**Exercise description**
Transcribe every entry word for word.

**Listed entries**
___
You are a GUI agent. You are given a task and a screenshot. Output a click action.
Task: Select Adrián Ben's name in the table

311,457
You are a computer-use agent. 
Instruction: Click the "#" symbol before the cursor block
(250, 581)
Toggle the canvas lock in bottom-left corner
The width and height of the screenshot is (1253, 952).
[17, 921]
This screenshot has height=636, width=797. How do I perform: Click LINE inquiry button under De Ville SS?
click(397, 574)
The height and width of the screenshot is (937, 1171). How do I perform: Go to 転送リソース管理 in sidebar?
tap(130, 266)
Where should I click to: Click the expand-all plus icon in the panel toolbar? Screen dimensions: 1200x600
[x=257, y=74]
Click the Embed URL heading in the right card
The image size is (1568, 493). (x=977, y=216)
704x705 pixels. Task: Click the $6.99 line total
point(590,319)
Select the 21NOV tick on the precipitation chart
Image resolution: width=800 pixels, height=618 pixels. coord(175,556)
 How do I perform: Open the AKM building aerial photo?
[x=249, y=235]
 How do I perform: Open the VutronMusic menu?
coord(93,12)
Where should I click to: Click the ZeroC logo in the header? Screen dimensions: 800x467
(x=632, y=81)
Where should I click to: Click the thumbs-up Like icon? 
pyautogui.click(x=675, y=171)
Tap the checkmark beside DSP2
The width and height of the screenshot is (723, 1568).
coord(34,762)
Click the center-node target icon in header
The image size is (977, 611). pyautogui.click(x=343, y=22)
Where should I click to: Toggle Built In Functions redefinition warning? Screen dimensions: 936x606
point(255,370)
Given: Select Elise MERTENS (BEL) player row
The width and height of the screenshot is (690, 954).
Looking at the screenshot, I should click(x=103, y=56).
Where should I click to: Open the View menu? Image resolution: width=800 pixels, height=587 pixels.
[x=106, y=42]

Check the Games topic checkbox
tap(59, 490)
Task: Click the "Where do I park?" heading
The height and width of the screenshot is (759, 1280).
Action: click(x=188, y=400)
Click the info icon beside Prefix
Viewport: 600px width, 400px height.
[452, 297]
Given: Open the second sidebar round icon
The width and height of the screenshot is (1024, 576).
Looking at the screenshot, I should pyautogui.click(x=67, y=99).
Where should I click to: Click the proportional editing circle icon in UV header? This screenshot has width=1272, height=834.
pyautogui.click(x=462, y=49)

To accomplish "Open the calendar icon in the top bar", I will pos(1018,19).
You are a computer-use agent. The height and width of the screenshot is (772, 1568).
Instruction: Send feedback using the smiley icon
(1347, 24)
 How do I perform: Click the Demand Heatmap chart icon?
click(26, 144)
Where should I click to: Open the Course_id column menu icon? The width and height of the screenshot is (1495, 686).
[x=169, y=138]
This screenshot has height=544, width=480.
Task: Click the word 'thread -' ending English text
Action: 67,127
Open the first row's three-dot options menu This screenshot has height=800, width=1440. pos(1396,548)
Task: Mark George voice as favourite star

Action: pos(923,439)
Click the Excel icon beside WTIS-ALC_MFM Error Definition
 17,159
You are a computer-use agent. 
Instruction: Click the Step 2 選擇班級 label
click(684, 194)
___
**Solution to this task**
You are a GUI agent. You are given a task and a screenshot. Output a click action.
Task: Select Adrián Ben's name in the table

311,457
You are a computer-use agent. 
Instruction: Click the "#" symbol before the cursor block
(250, 581)
Toggle the canvas lock in bottom-left corner
The width and height of the screenshot is (1253, 952).
[17, 921]
This screenshot has height=636, width=797. How do I perform: Click LINE inquiry button under De Ville SS?
click(397, 574)
The height and width of the screenshot is (937, 1171). How do I perform: Go to 転送リソース管理 in sidebar?
tap(130, 266)
Where should I click to: Click the expand-all plus icon in the panel toolbar? Screen dimensions: 1200x600
[x=257, y=74]
Click the Embed URL heading in the right card
The image size is (1568, 493). (x=977, y=216)
704x705 pixels. Task: Click the $6.99 line total
point(590,319)
Select the 21NOV tick on the precipitation chart
Image resolution: width=800 pixels, height=618 pixels. coord(175,556)
 How do I perform: Open the AKM building aerial photo?
[x=249, y=235]
 How do I perform: Open the VutronMusic menu?
coord(93,12)
Where should I click to: Click the ZeroC logo in the header? Screen dimensions: 800x467
(x=632, y=81)
Where should I click to: Click the thumbs-up Like icon? 
pyautogui.click(x=675, y=171)
Tap the checkmark beside DSP2
The width and height of the screenshot is (723, 1568).
coord(34,762)
Click the center-node target icon in header
The image size is (977, 611). pyautogui.click(x=343, y=22)
Where should I click to: Toggle Built In Functions redefinition warning? Screen dimensions: 936x606
point(255,370)
Given: Select Elise MERTENS (BEL) player row
The width and height of the screenshot is (690, 954).
Looking at the screenshot, I should click(x=103, y=56).
Where should I click to: Open the View menu? Image resolution: width=800 pixels, height=587 pixels.
[x=106, y=42]

Check the Games topic checkbox
tap(59, 490)
Task: Click the "Where do I park?" heading
The height and width of the screenshot is (759, 1280).
Action: click(x=188, y=400)
Click the info icon beside Prefix
Viewport: 600px width, 400px height.
[452, 297]
Given: Open the second sidebar round icon
The width and height of the screenshot is (1024, 576).
Looking at the screenshot, I should pyautogui.click(x=67, y=99).
Where should I click to: Click the proportional editing circle icon in UV header? This screenshot has width=1272, height=834.
pyautogui.click(x=462, y=49)

To accomplish "Open the calendar icon in the top bar", I will pos(1018,19).
You are a computer-use agent. The height and width of the screenshot is (772, 1568).
Instruction: Send feedback using the smiley icon
(1347, 24)
 How do I perform: Click the Demand Heatmap chart icon?
click(26, 144)
Where should I click to: Open the Course_id column menu icon? The width and height of the screenshot is (1495, 686).
[x=169, y=138]
This screenshot has height=544, width=480.
Task: Click the word 'thread -' ending English text
Action: 67,127
Open the first row's three-dot options menu This screenshot has height=800, width=1440. pos(1396,548)
Task: Mark George voice as favourite star

Action: pos(923,439)
Click the Excel icon beside WTIS-ALC_MFM Error Definition
 17,159
You are a computer-use agent. 
Instruction: Click the Step 2 選擇班級 label
click(684, 194)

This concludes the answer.